To do:
Convert the lines below into a numbered list, omitting any blank lines.

* BEGIN Records shown *

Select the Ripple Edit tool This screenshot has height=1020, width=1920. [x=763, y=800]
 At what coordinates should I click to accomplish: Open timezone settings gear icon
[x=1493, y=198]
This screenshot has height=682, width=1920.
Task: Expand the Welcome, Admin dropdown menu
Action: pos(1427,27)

* END Records shown *

Result of this task:
1. Select the Ripple Edit tool This screenshot has height=1020, width=1920. [x=763, y=800]
2.  At what coordinates should I click to accomplish: Open timezone settings gear icon
3. [x=1493, y=198]
4. This screenshot has height=682, width=1920.
5. Task: Expand the Welcome, Admin dropdown menu
6. Action: pos(1427,27)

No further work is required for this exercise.